According to a new paper by the International Center for Law and Economics (ICLE), the Durbin amendment has harmed low-income households and community financial institutions and will continue to do so if Congress doesn’t get rid of it. 

Merchants’ lobbying groups and Sen. Richard Durbin (D-IL), the provision’s sponsor, promised that retailers would cut consumer prices if Congress passed these price controls. A 2014 Federal Reserve Bank of Richmond study established that all but 1 percent of retailers either raised prices or kept them level after Durbin. According to the ICLE, grocery stores and fast food merchants were among those most likely to have increased prices. Price hikes on food, of course, hurt poorer households more than wealthier ones. The ICLE says consumers costs are also higher because Americans lost access to debit rewards programs because of the amendment. These losses “can effectively be characterized as a 1 percent increase in the cost of goods and services for consumers who use [debit] cards,” ICLE concludes. 

Based on data from the Federal Reserve, the Electronic Payments Coalition estimates that, instead of passing savings on to American households, retailers pocket about $8 billion a year. 

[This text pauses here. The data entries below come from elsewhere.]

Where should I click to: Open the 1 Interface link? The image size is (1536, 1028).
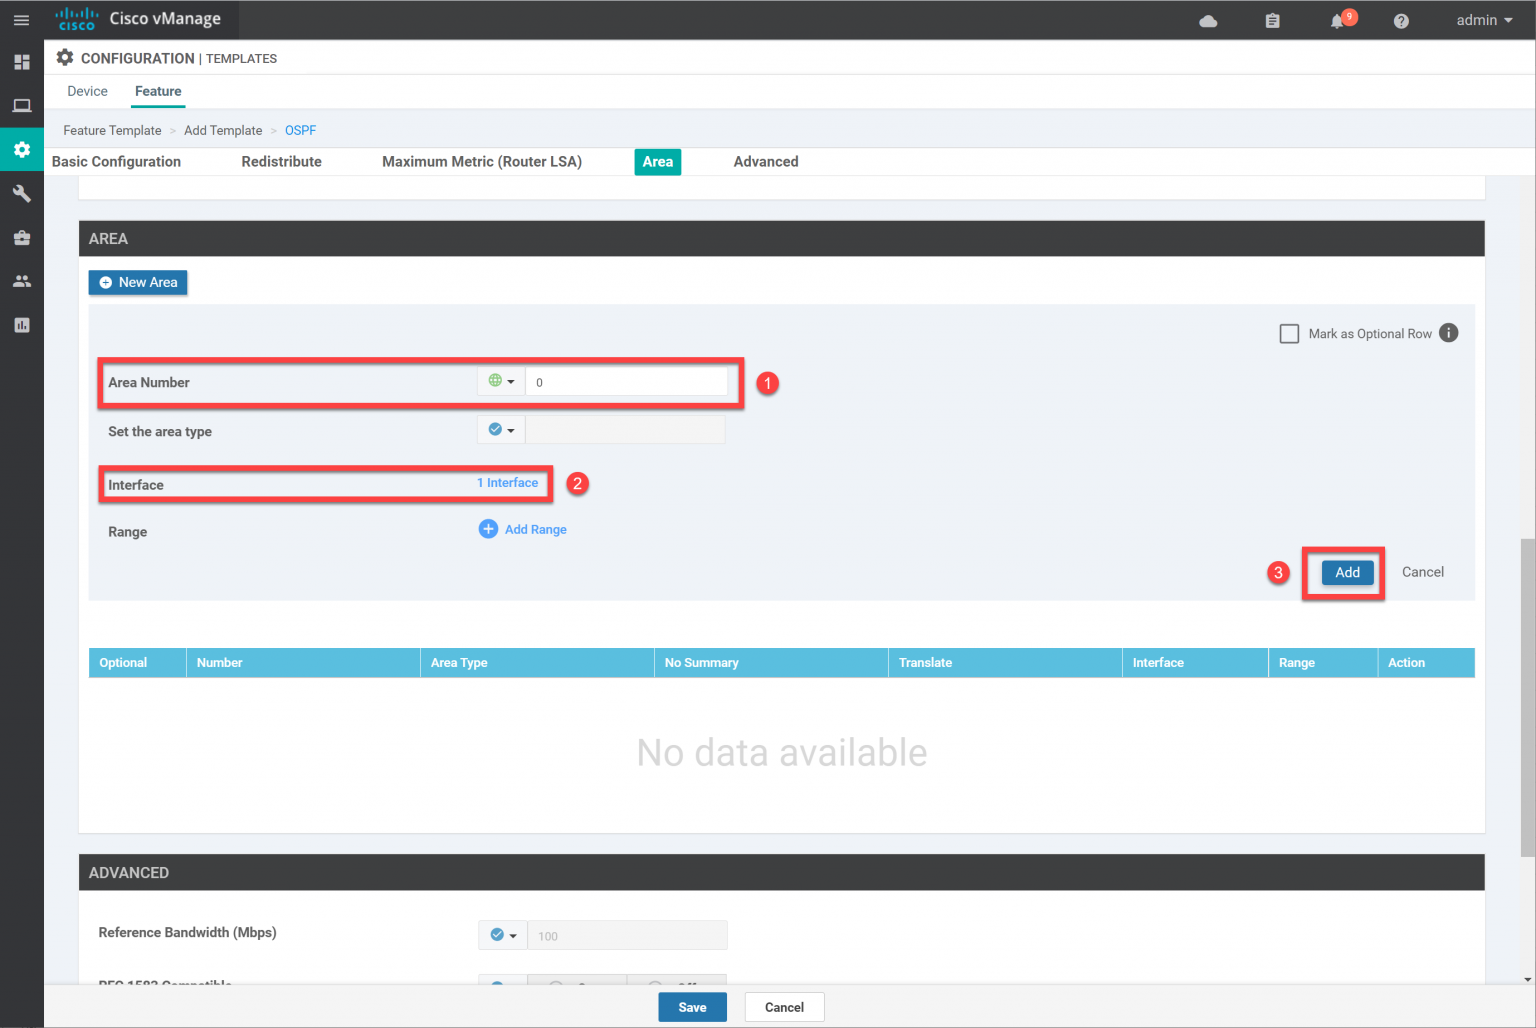507,482
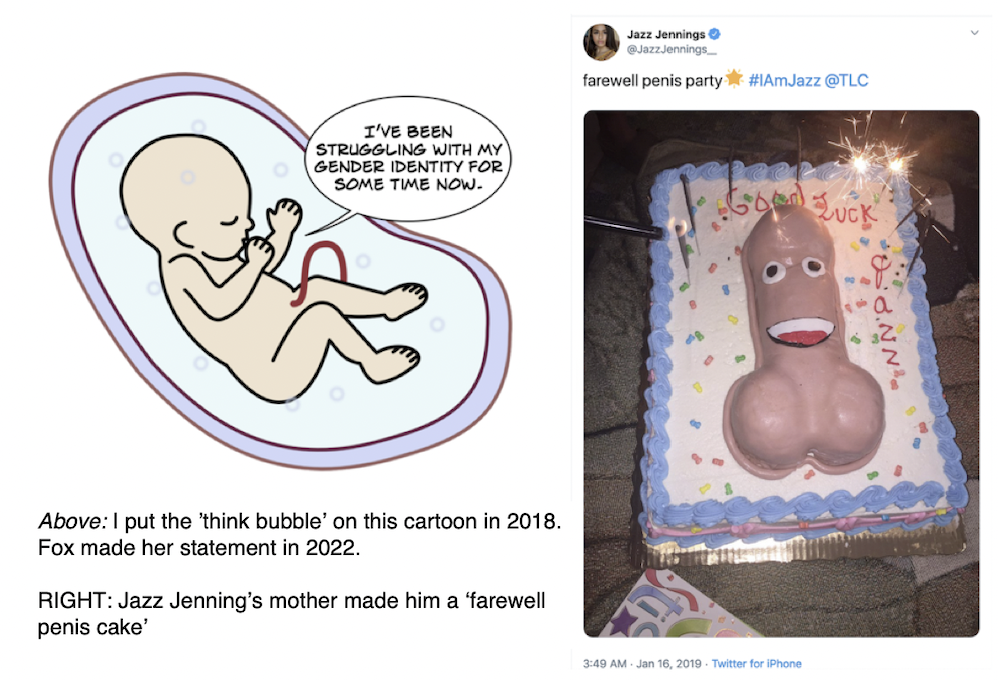This screenshot has width=998, height=680.
Task: Click the blue verified badge
Action: tap(712, 35)
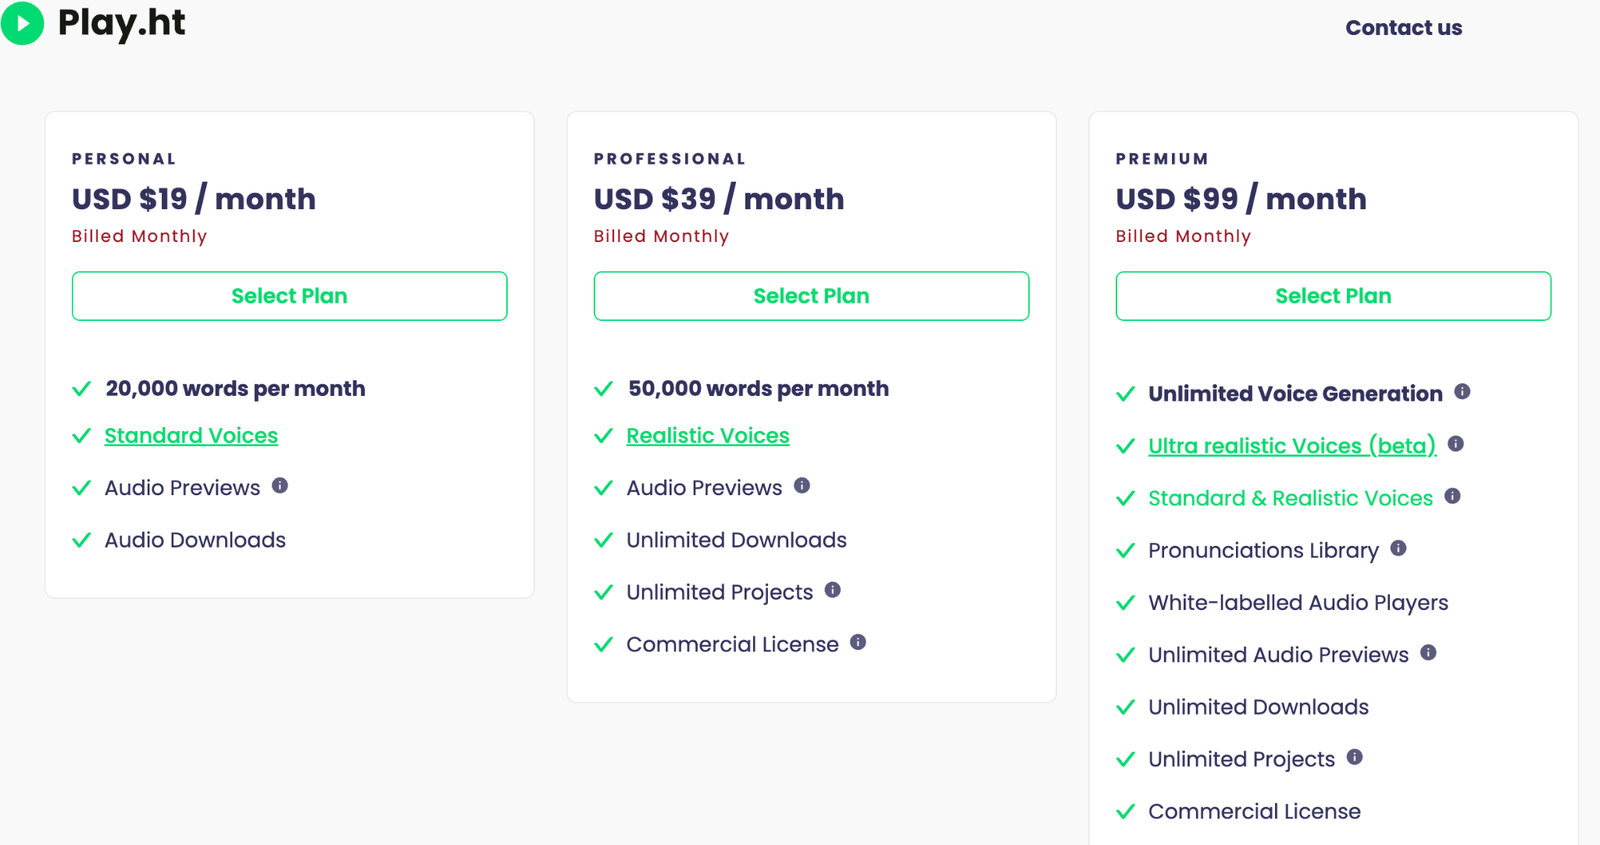
Task: Click info icon next to Professional Audio Previews
Action: [x=802, y=486]
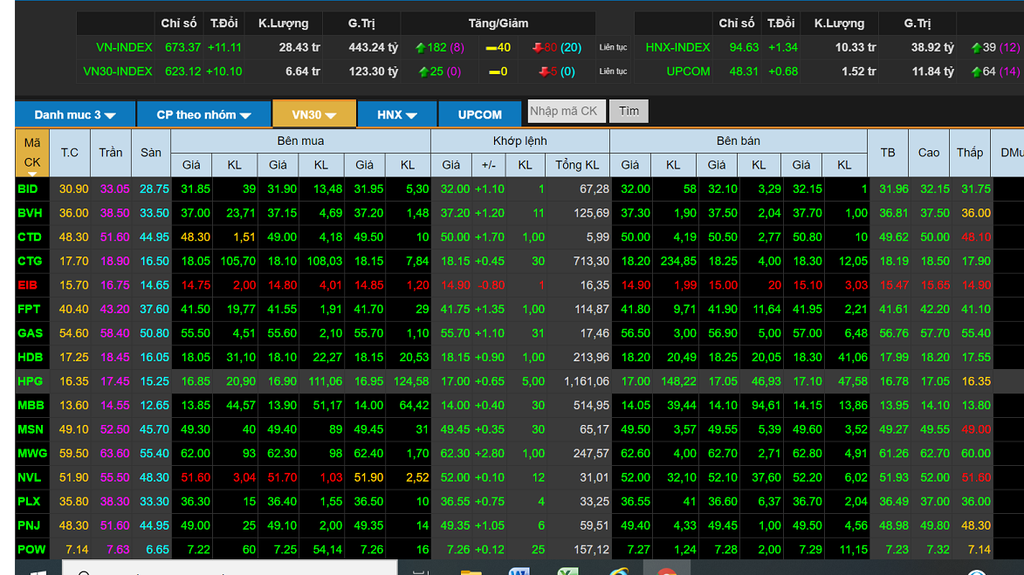This screenshot has width=1024, height=575.
Task: Click the red down arrow in VN-INDEX row
Action: click(537, 48)
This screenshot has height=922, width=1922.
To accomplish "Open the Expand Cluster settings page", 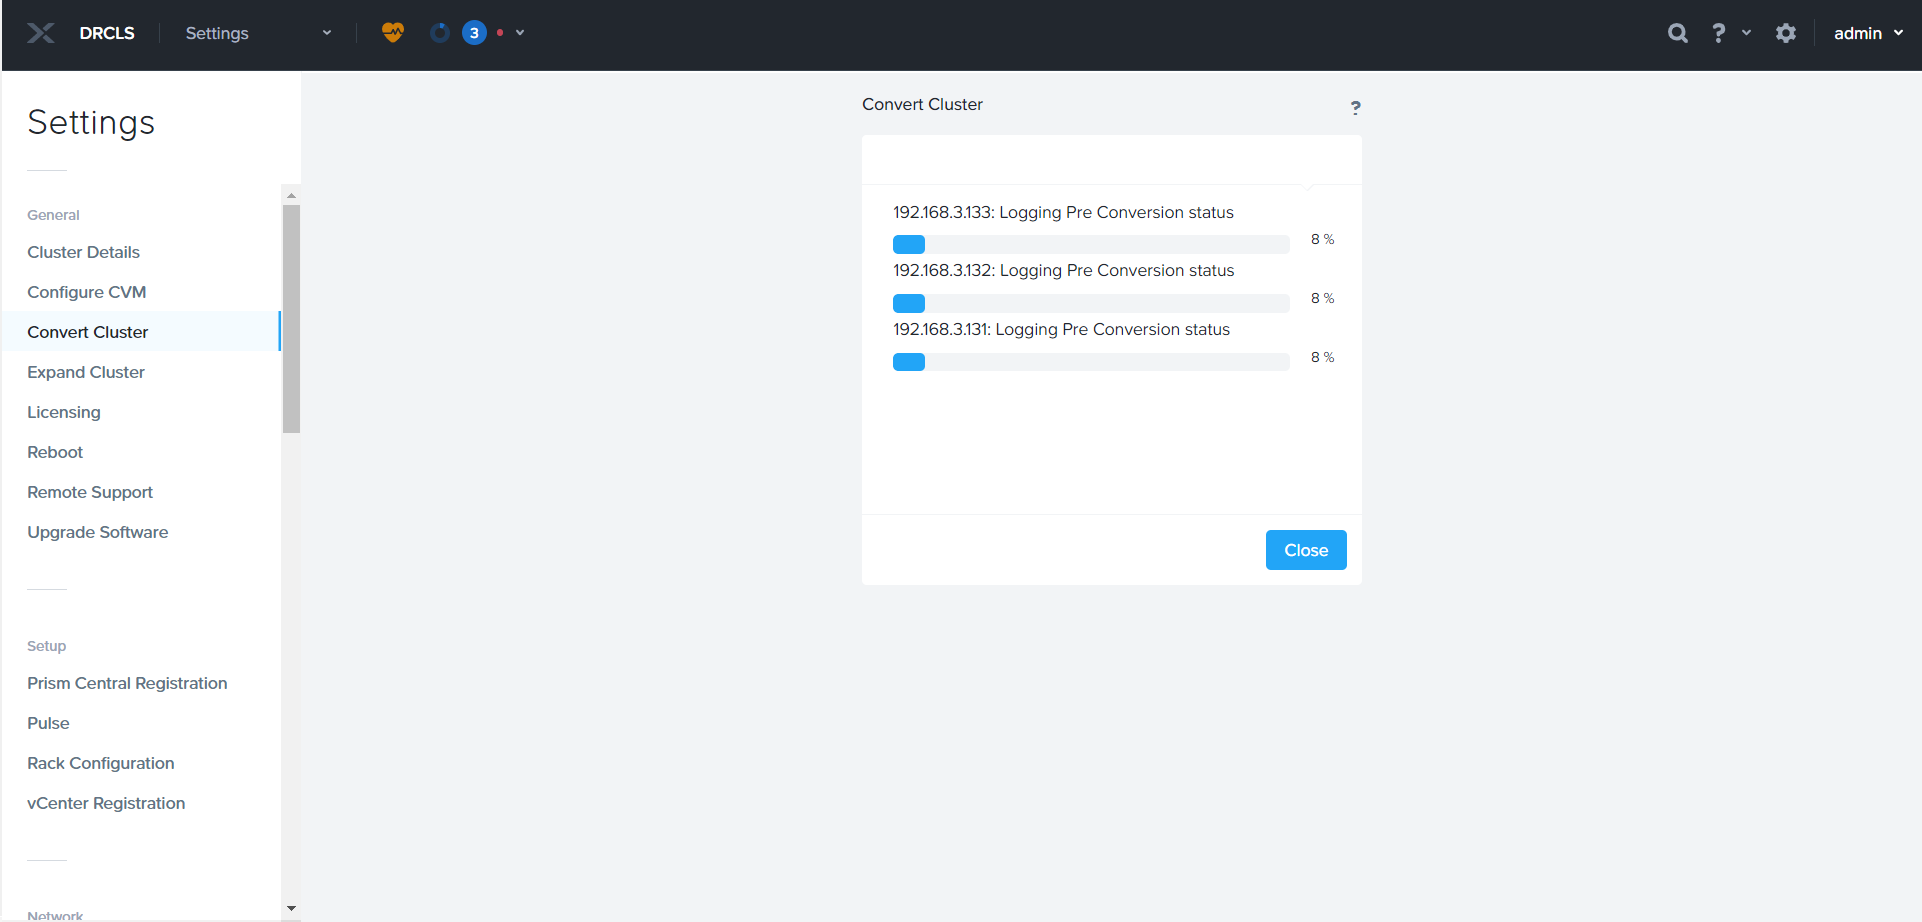I will click(x=86, y=372).
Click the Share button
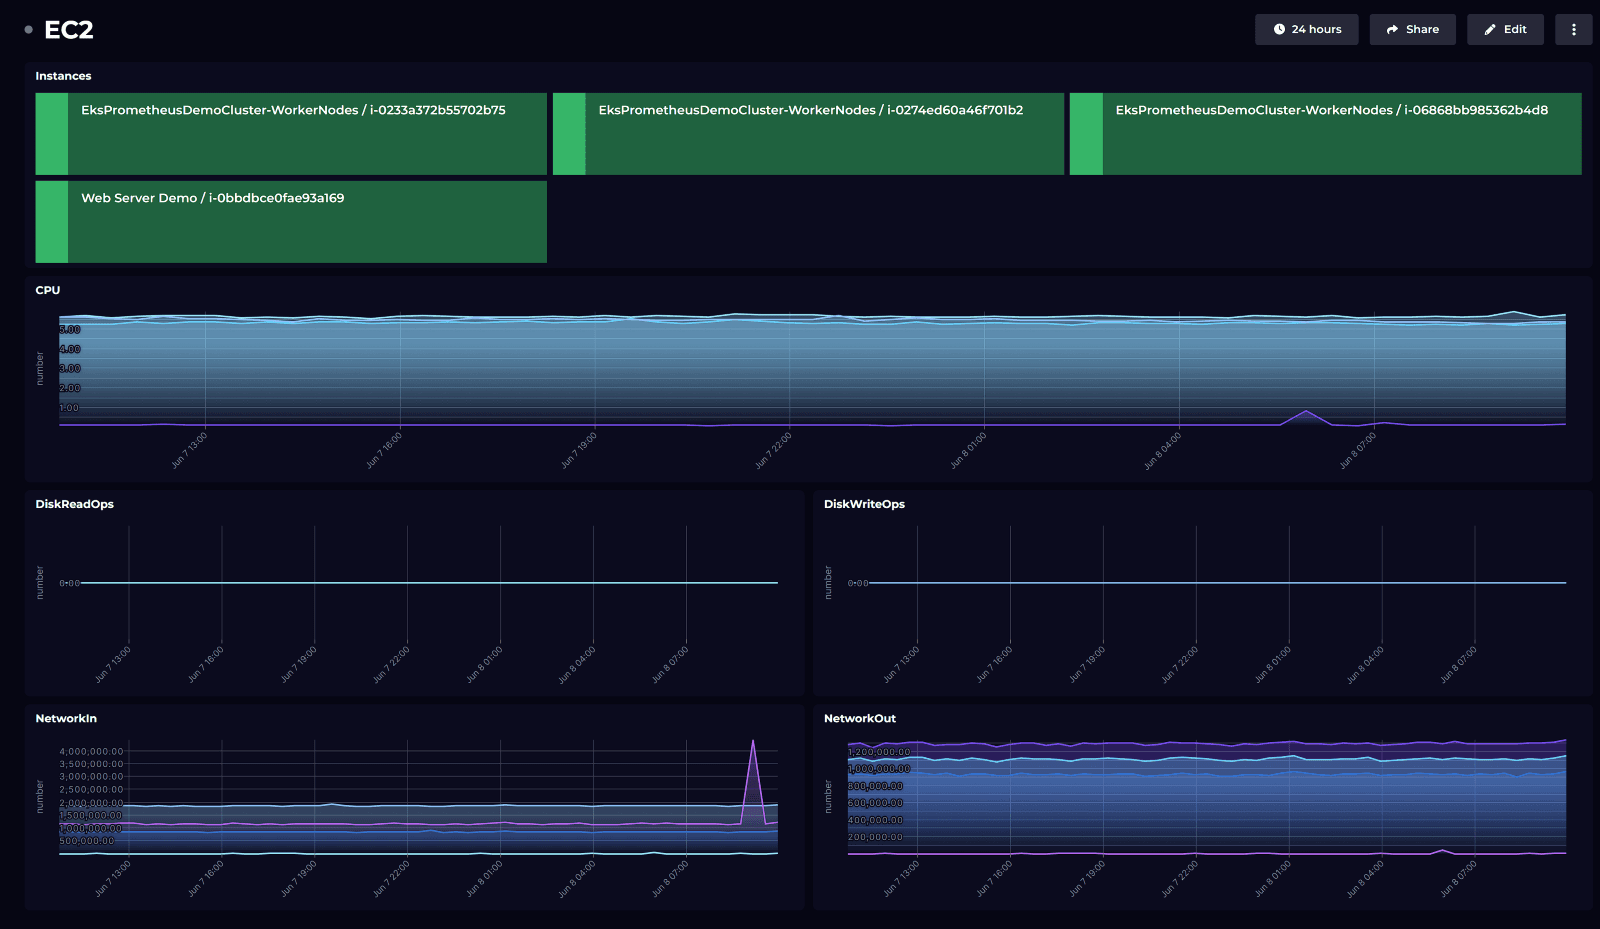The width and height of the screenshot is (1600, 929). [1412, 29]
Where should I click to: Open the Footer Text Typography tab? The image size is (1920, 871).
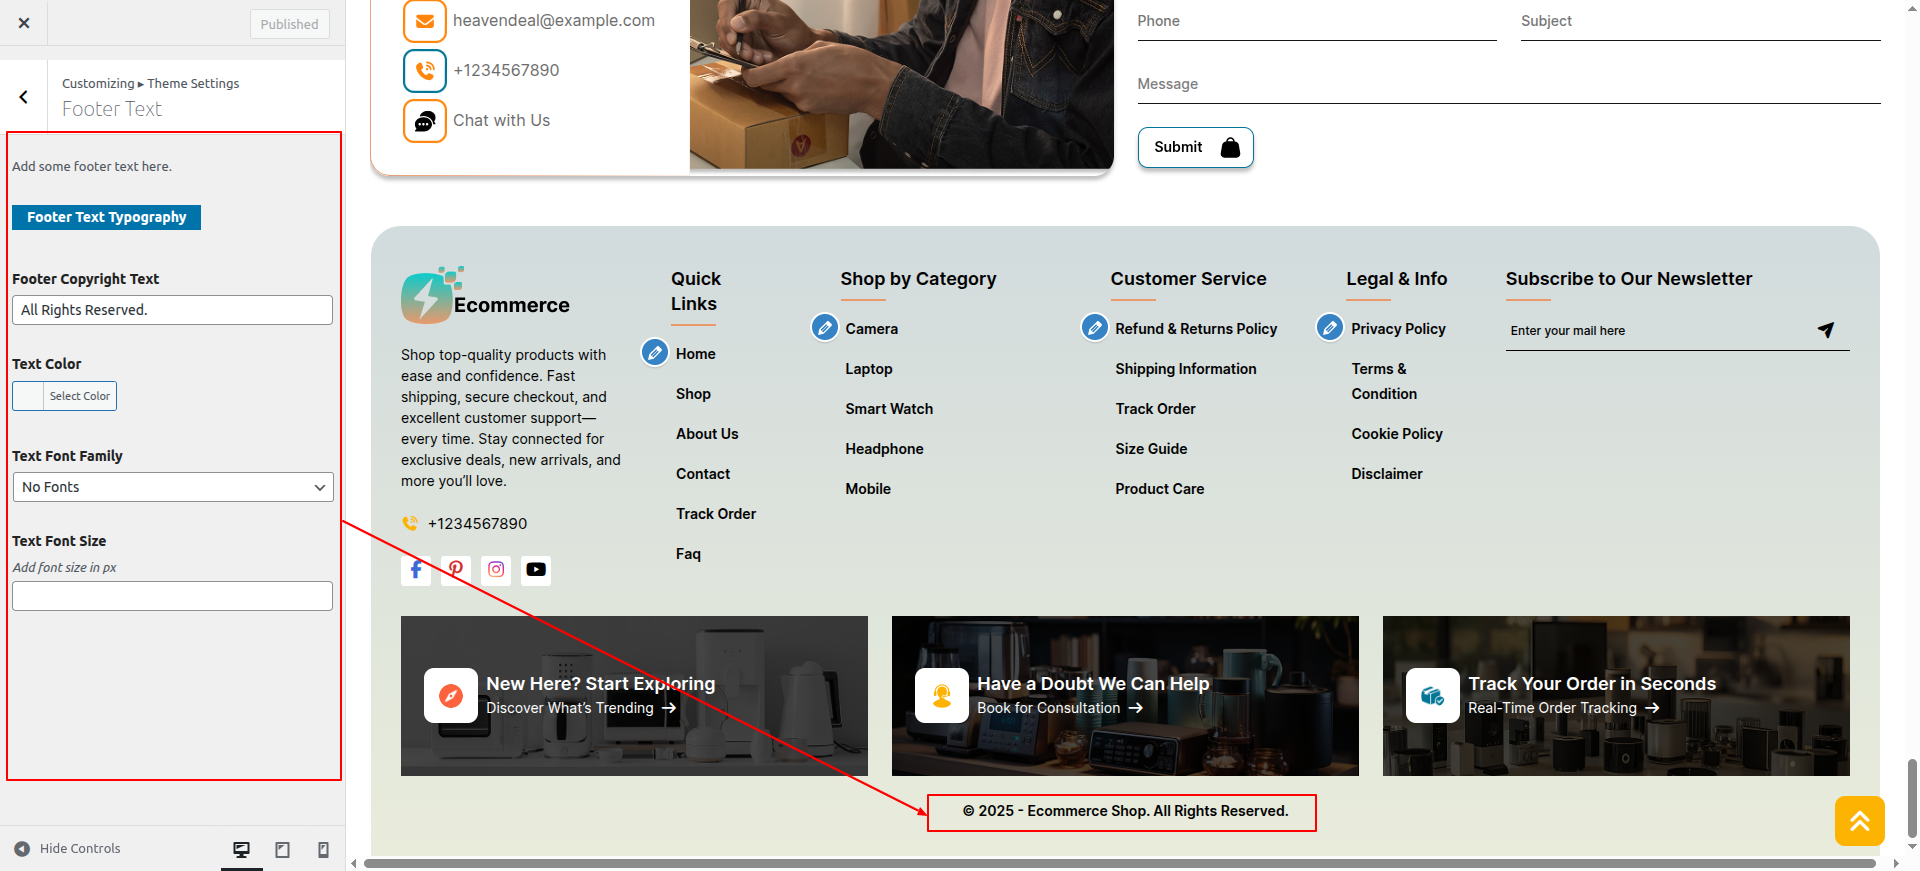(106, 217)
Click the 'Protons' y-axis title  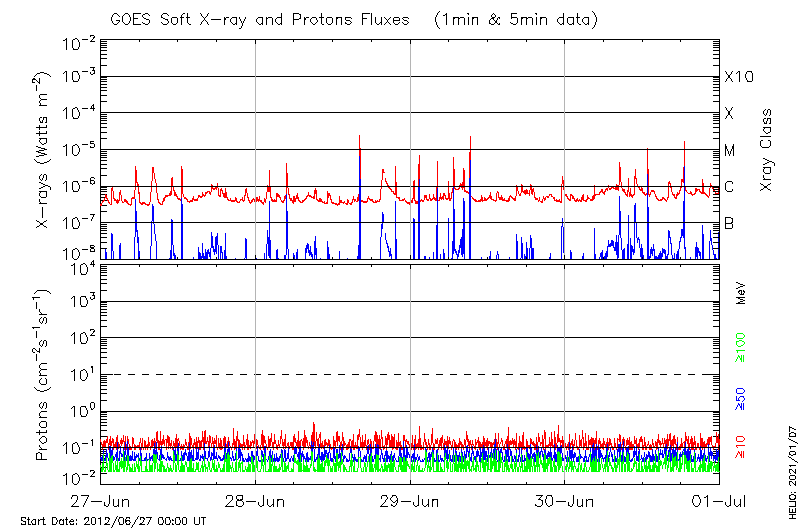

The Durbin amendment also has resulted in “a drastic reduction” in consumer access to free checking accounts, ICLE notes. These effects also are regressive in nature. In 2009, the year before Durbin passed, about three-quarters of Americans had access to free checking accounts. Today that number is around 40 percent. Low-income households feel these effects most acutely. Indeed, ICLE estimates that, overall, the Durbin amendment has cost lower-income consumers $1–3 billion per year. 

Durbin amendment supporters should have known this would happen. As ICLE explains, economists “universally agree” that price controls on payment card fees “will result in higher prices and lower services for card users.” History also could have been a helpful guide. According to ICLE, there’s no evidence that consumers in Australia or Spain paid lower prices after similar controls went into effect in those countries (in 2003 and 2005, respectively).

The Durbin amendment also pushed consumers to spend more than they would have otherwise. The reason, according to the Federal Reserve Richmond study, is that more merchants today require customers to spend a minimum amount for debit card purchases. Additionally, as the ICLE notes, the law pushed some consumers — especially those in low-income households — to use “more expensive and/or less convenient forms of payment,” such as money orders or cash. Neither effect is good for households on strict budgets.     

Small banks and credit unions predicted that the harm caused by the Durbin amendment would trickle down to them and their customers, despite the fact that they were exempt from the price controls. And it has. The ICLE paper points out that nearly three quarters of small banks surveyed by the Mercatus Center in 2014 suggested debit price controls eroded their earnings. The Credit Union National Association tallied losses from the Durbin amendment at $1.1 billion for credit unions annually, or 13 percent of total earnings. The ICLE notes small financial institutions were barely breaking even on their debit transactions prior to the amendment. Now the situation is even worse. 

Perhaps supporters of the Durbin amendment didn’t anticipate these effects six years ago. But today they are a reality for consumers. Congress must face that reality by repealing the Durbin amendment.  

Wilkinson is executive director of the Electronic Payments Coalition.